Lourdes es maestra de infantil, felizmente embarazada, primeriza, es una mujer sana, en buena forma física. Como muchas otras maestras y funcionarias no tiene acceso al sistema público de salud sino solo a centros privados con los que la mutualidad general de funcionarios tiene convenio. Ella no lo sabe, pero las probabilidades de tener un parto normal son escasas. Las tres grandes clínicas privadas de su ciudad tienen estadísticas demoledoras: de cada diez partos cinco son cesáreas, en dos o tres se utilizará algún instrumento para tirar del bebé y solo un pequeño resto tendrá la fortuna de tener un parto sin complicaciones.

Pase lo que pase, probablemente será persuadida de que era lo mejor para ella y su bebé. Finalmente tendrá una hija sana, se obviarán con este argumento las posibles cicatrices en su cuerpo, quedará en suspenso, quizás, la duda en el ánimo, la sombra de sospecha o incluso de maldita culpa: ¿Era posible otro final de parto? ¿Podría haber dado a mi bebé otra bienvenida?

El concepto de violencia obstétrica está viajando desde países del sur hacia el norte. El término se ha incorporado a la legislación de algunos países latinoamericanos como una forma de violencia de género. La definición jurídica de violencia obstétrica es "la apropiación del cuerpo y procesos reproductivos de las mujeres por prestadores de salud, que se expresa en un trato jerárquico deshumanizador, en un abuso de medicalización y patologización de los procesos naturales, trayendo consigo pérdida de autonomía y capacidad de decidir libremente sobre sus cuerpos y sexualidad impactando negativamente en la calidad de vida de las mujeres".

Esta expresión está comenzando a sonar en España. Antes de usarla para el ataque o en legítima defensa conviene reflexionar con calma pues el concepto de violencia obstétrica no está exento de riesgos.

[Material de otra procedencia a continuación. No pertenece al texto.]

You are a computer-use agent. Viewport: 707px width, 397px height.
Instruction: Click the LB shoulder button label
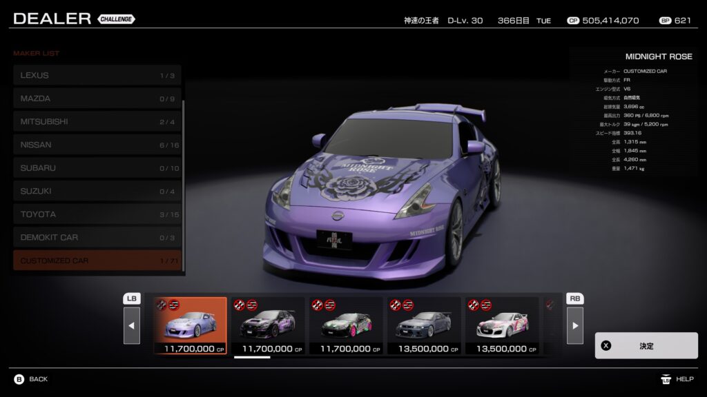(x=132, y=298)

Tiene una parte de verdad incuestionable. En algunos casos, creo que más bien puntuales pero no por ello excusables, hay trato vejatorio e indigno, infantilizaciones prescindibles, intervenciones abusivas, comentarios inadecuados y falta de respeto sobre las mujeres que están de parto.

En otros casos, y me temo que aquí sí con cierta frecuencia, la medicalización inadecuada del parto actúa de forma institucional y mucho más sutil en contra del deseo de las familias que sucumben por falta de información o de alternativas. No se trata de la falta de humanidad o profesionalidad de los sanitarios, que en general es buena y con frecuencia muy buena. Tiene más que ver con la forma en la que se organizan los servicios, las normas internas, la dificultad de establecer una relación de confianza mutua entre las familias y los profesionales previa al parto, la resistencia de muchas familias para asumir su responsabilidad sobre el nacimiento de sus hijos, la toma de decisiones médicas desde una actitud defensiva ante posibles demandas, la reivindicación de competencias y responsabilidades entre matronas y ginecólogos, la gestión económica de la atención al parto en la sanidad pública y privada así como otros factores sanitarios, sociales, ideológicos y políticos.

No estoy seguro de que estas situaciones, menos personales y más institucionalizadas, las podamos clasificar como de violencia contra las mujeres. Es un debate en el que es preciso matizar mucho para evitar confusiones. Lo que sí es seguro es que tenemos un problema con relación al nacimiento de nuestros hijos. En la Comunitat Valenciana el resultado final de estas dinámicas es la tasa de cesáreas más alta de España, una situación que genera insatisfacción a muchas familias y profesionales además de un sangrante despilfarro en recursos sanitarios.

Quizás Lourdes, nuestra maestra de infantil, pueda apelar a sus derechos reconocidos en la ley española de atención al paciente y conseguir, para ella y su hija, un parto con mejor pronóstico que el apuntado por las estadísticas.

Para apoyarla, a ella y a todas las mujeres que devienen madres, hace tiempo que familias, asociaciones, colectivos profesionales, equipos de trabajo e instituciones sanitarias vienen trabajando por la humanización del nacimiento con iniciativas como la Estrategia de Atención al Parto Normal o la Semana Mundial del Parto Respetado.

Esperamos que esta labor permita entender que, lejos de las luchas de poder y batallas legales, el camino pasa por la confianza mutua, que nada tiene que ver con la confianza ciega. Plantear el parto desde el respeto posiblemente nos facilitará vivir nacimientos más satisfactorios para todos: los bebés, las mujeres, sus familias, los profesionales y las instituciones sanitarias.

La hija de Lourdes y los cerca de cincuenta mil bebés que nacen cada año en nuestra Comunidad siguen mereciendo este esfuerzo colectivo.